Based on the above, items to include in a README file include the following:
- the project’s title
- a brief description
- a purpose statement
- up-to-date contact information
- a brief tutorial or how-to
- any relevant weblinks
- how to cite and license and/or terms of reuse
Exercise 3
Compare and contrast different research product archives for the quality and value of their documentation, and their corresponding utility for reuse.

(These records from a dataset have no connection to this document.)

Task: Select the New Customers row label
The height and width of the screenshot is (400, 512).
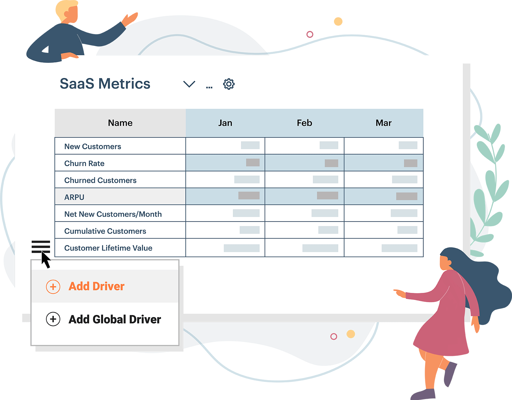Action: click(x=93, y=146)
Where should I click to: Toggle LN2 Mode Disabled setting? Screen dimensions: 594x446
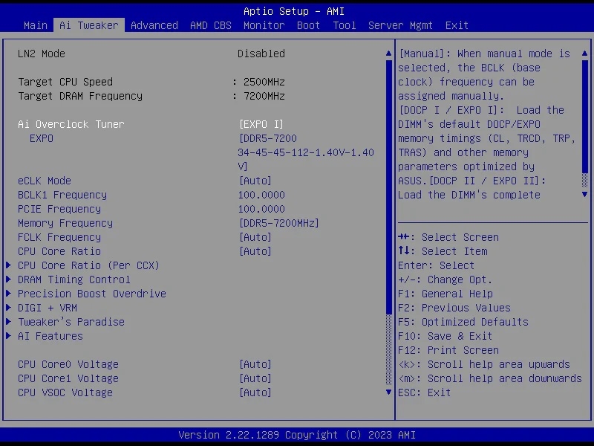click(x=261, y=54)
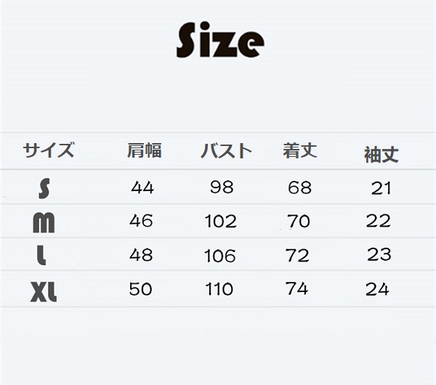Screen dimensions: 436x385
Task: Select the サイズ column header
Action: 49,150
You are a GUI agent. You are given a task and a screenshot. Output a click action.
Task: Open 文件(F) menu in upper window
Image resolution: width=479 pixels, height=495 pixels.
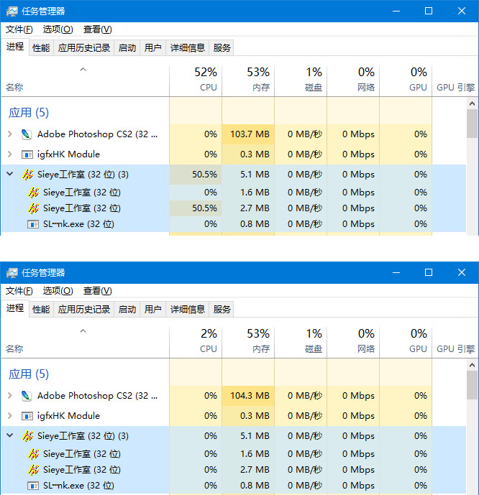click(19, 29)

- MS Salmanpour. (2016). Data set [Data set]. Zenodo. http://doi.org/10.5281/zenodo.193025
- Solange Duruz. (2016). Simulated breed for GENMON [Data set]. Zenodo. http://doi.org/10.5281/zenodo.220887
- Zichen Wang, Avi Ma’ayan. Zika-RNAseq-Pipeline v0.1. Zenodo; 2016. http://doi.org/10.5281/zenodo.56311
Wrap-up
At this point in the workshop, you have now learned a lot about using the Jupyter Notebook and how to document your process. Documentation of your process is very important for communicating your work to others but also as a tool for communicating with yourself.
Exercise 4
- Take a moment to reflect on what you what learned in this workshop and what changes you want to make in your scienctific process.

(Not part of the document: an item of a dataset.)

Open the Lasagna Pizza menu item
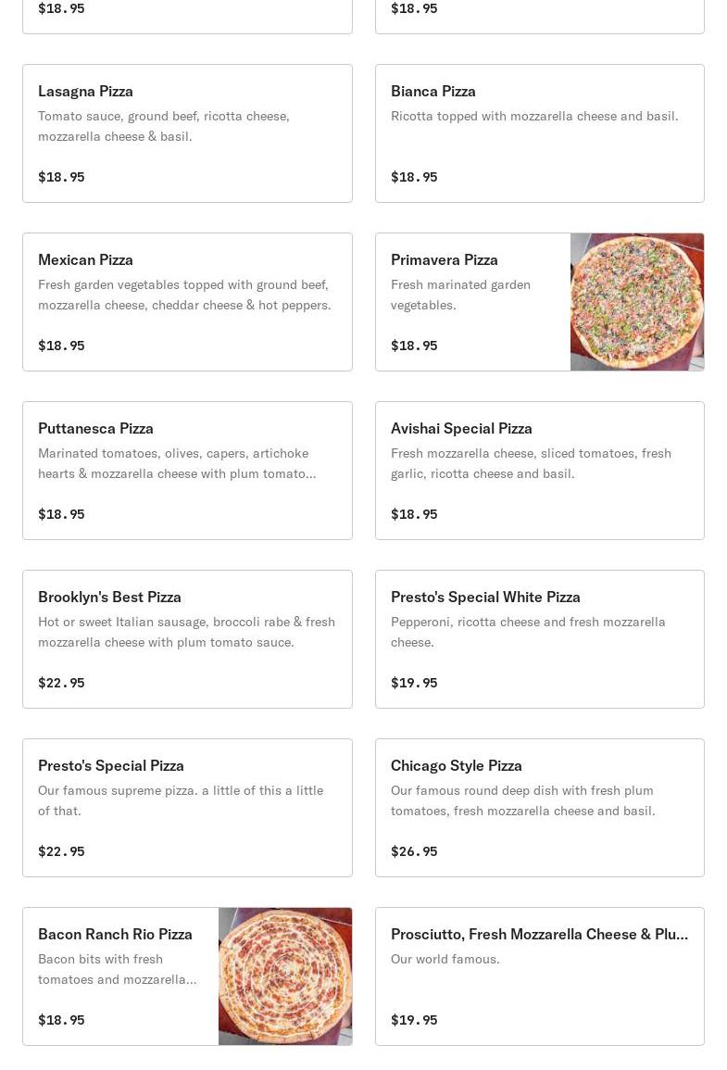 click(x=188, y=133)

- In your Jupyter notebook, write down what was the most useful thing that you learned.
- In your Jupyter notebook, write one change you will make to your current workflow to make it more reproducible.
- Set an alert to check in with yourself to see if you have implemented the change you wanted to make
Key Points
Your code tells what you did. Your documentation tells why you did it and why it is important.
Documentation is the key to communicating your workflow and findings with your future self, collaborators, peers, and the general public.